[Stored data]

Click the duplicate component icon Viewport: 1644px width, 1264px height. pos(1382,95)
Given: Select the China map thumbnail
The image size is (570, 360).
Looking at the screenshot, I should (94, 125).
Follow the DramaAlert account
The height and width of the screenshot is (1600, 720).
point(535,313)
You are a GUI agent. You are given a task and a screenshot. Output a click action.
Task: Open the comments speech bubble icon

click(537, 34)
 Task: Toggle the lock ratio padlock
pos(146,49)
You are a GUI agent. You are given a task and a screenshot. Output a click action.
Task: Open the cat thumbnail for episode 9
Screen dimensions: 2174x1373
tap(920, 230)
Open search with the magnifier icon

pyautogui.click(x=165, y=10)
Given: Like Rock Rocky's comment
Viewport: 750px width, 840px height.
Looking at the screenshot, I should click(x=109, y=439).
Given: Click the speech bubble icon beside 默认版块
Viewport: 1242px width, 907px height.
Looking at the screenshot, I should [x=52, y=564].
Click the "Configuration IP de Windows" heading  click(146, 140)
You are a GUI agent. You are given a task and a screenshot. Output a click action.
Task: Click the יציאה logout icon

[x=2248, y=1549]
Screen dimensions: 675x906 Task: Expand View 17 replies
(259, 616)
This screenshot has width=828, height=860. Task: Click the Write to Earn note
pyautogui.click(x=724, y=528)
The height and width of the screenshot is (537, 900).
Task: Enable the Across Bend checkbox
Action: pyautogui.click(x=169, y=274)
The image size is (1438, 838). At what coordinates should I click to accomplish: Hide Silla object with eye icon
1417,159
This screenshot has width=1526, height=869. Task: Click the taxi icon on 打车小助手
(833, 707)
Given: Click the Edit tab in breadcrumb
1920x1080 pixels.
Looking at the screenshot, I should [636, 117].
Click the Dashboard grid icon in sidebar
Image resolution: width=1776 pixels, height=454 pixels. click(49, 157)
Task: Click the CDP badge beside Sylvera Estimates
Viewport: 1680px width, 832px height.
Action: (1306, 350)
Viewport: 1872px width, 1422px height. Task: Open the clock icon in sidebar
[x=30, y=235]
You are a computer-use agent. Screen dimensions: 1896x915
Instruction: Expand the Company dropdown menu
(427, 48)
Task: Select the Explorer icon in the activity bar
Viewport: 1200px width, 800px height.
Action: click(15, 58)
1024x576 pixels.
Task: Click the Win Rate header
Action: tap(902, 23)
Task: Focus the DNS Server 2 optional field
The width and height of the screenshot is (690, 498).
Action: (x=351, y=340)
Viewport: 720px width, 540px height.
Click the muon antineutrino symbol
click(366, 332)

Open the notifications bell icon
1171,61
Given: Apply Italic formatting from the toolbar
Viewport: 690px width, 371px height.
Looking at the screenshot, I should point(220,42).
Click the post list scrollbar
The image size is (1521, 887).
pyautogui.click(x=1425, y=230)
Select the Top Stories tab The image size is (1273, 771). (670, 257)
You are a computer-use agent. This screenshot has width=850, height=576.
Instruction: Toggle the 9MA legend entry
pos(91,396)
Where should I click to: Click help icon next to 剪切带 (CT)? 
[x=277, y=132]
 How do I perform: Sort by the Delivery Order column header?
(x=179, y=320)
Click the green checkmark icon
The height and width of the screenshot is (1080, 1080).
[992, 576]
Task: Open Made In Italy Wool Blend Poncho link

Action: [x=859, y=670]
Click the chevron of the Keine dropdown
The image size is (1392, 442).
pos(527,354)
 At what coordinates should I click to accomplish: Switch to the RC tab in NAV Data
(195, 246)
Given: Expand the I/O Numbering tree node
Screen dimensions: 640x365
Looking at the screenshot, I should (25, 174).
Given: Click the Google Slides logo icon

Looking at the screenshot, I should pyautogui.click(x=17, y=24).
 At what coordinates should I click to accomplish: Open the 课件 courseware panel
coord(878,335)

→ **Problem**: The expected output is every record, repeated exactly.

→ **The completed task**:
Click the duplicate component icon Viewport: 1644px width, 1264px height. pos(1382,95)
Given: Select the China map thumbnail
The image size is (570, 360).
Looking at the screenshot, I should (94, 125).
Follow the DramaAlert account
The height and width of the screenshot is (1600, 720).
point(535,313)
You are a GUI agent. You are given a task and a screenshot. Output a click action.
Task: Open the comments speech bubble icon

click(537, 34)
 Task: Toggle the lock ratio padlock
pos(146,49)
You are a GUI agent. You are given a task and a screenshot. Output a click action.
Task: Open the cat thumbnail for episode 9
Screen dimensions: 2174x1373
tap(920, 230)
Open search with the magnifier icon

pyautogui.click(x=165, y=10)
Given: Like Rock Rocky's comment
Viewport: 750px width, 840px height.
Looking at the screenshot, I should click(x=109, y=439).
Given: Click the speech bubble icon beside 默认版块
Viewport: 1242px width, 907px height.
Looking at the screenshot, I should [x=52, y=564].
Click the "Configuration IP de Windows" heading  click(146, 140)
You are a GUI agent. You are given a task and a screenshot. Output a click action.
Task: Click the יציאה logout icon

[x=2248, y=1549]
Screen dimensions: 675x906 Task: Expand View 17 replies
(259, 616)
This screenshot has width=828, height=860. Task: Click the Write to Earn note
pyautogui.click(x=724, y=528)
The height and width of the screenshot is (537, 900).
Task: Enable the Across Bend checkbox
Action: pyautogui.click(x=169, y=274)
The image size is (1438, 838). At what coordinates should I click to accomplish: Hide Silla object with eye icon
1417,159
This screenshot has width=1526, height=869. Task: Click the taxi icon on 打车小助手
(833, 707)
Given: Click the Edit tab in breadcrumb
1920x1080 pixels.
Looking at the screenshot, I should [636, 117].
Click the Dashboard grid icon in sidebar
Image resolution: width=1776 pixels, height=454 pixels. click(49, 157)
Task: Click the CDP badge beside Sylvera Estimates
Viewport: 1680px width, 832px height.
Action: (1306, 350)
Viewport: 1872px width, 1422px height. Task: Open the clock icon in sidebar
[x=30, y=235]
You are a computer-use agent. Screen dimensions: 1896x915
Instruction: Expand the Company dropdown menu
(427, 48)
Task: Select the Explorer icon in the activity bar
Viewport: 1200px width, 800px height.
Action: click(15, 58)
1024x576 pixels.
Task: Click the Win Rate header
Action: tap(902, 23)
Task: Focus the DNS Server 2 optional field
The width and height of the screenshot is (690, 498).
Action: (x=351, y=340)
Viewport: 720px width, 540px height.
Click the muon antineutrino symbol
click(366, 332)

Open the notifications bell icon
1171,61
Given: Apply Italic formatting from the toolbar
Viewport: 690px width, 371px height.
Looking at the screenshot, I should point(220,42).
Click the post list scrollbar
The image size is (1521, 887).
pyautogui.click(x=1425, y=230)
Select the Top Stories tab The image size is (1273, 771). (670, 257)
You are a computer-use agent. This screenshot has width=850, height=576.
Instruction: Toggle the 9MA legend entry
pos(91,396)
Where should I click to: Click help icon next to 剪切带 (CT)? 
[x=277, y=132]
 How do I perform: Sort by the Delivery Order column header?
(x=179, y=320)
Click the green checkmark icon
The height and width of the screenshot is (1080, 1080).
[992, 576]
Task: Open Made In Italy Wool Blend Poncho link

Action: [x=859, y=670]
Click the chevron of the Keine dropdown
The image size is (1392, 442).
pos(527,354)
 At what coordinates should I click to accomplish: Switch to the RC tab in NAV Data
(195, 246)
Given: Expand the I/O Numbering tree node
Screen dimensions: 640x365
Looking at the screenshot, I should (25, 174).
Given: Click the Google Slides logo icon

Looking at the screenshot, I should pyautogui.click(x=17, y=24).
 At what coordinates should I click to accomplish: Open the 课件 courseware panel
coord(878,335)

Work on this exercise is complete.